**Action item**
Keep only the lines that hold the string "will", filtering out the rest of the entries below.

Dataset entries:
------
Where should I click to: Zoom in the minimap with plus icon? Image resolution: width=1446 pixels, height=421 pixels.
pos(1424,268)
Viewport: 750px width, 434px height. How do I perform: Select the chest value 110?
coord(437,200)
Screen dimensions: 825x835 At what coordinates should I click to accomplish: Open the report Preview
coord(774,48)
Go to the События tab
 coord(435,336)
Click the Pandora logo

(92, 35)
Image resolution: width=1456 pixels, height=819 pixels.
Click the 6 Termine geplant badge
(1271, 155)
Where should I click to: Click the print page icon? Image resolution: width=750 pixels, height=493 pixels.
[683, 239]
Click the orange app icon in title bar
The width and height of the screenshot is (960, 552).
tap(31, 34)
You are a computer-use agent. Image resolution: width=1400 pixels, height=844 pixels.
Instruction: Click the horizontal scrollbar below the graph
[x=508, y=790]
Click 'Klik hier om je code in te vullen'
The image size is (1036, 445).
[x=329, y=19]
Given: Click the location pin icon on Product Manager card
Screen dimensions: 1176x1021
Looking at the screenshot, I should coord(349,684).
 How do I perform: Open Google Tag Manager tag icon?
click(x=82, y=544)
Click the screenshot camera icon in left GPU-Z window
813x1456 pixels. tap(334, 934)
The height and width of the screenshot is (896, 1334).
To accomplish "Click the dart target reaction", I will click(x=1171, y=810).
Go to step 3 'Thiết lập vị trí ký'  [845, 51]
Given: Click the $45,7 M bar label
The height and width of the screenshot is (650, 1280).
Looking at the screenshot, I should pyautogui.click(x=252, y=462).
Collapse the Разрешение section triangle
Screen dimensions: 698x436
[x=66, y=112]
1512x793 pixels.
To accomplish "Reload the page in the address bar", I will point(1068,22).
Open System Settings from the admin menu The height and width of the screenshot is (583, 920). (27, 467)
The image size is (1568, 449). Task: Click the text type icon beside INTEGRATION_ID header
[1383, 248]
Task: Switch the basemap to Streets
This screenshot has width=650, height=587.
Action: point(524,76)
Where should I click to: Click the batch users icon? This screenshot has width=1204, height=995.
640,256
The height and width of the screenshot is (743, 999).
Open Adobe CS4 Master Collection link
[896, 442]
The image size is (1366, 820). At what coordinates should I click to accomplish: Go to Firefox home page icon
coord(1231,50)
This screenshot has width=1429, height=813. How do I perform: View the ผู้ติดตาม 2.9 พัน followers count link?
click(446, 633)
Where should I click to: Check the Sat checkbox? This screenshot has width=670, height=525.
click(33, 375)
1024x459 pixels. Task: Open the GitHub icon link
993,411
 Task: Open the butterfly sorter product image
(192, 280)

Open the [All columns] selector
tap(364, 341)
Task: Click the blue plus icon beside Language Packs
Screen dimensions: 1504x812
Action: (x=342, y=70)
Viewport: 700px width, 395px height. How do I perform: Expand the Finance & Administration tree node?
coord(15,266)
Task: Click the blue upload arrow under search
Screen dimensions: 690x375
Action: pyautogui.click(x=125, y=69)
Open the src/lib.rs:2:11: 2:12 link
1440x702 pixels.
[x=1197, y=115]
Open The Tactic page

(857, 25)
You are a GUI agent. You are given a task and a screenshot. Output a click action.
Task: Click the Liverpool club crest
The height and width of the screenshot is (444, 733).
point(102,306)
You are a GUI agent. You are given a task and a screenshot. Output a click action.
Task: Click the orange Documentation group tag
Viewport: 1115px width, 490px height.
------
**Response for this exercise**
To accomplish "Click the dart target reaction", I will click(x=1171, y=810).
To accomplish "Reload the page in the address bar", I will point(1068,22).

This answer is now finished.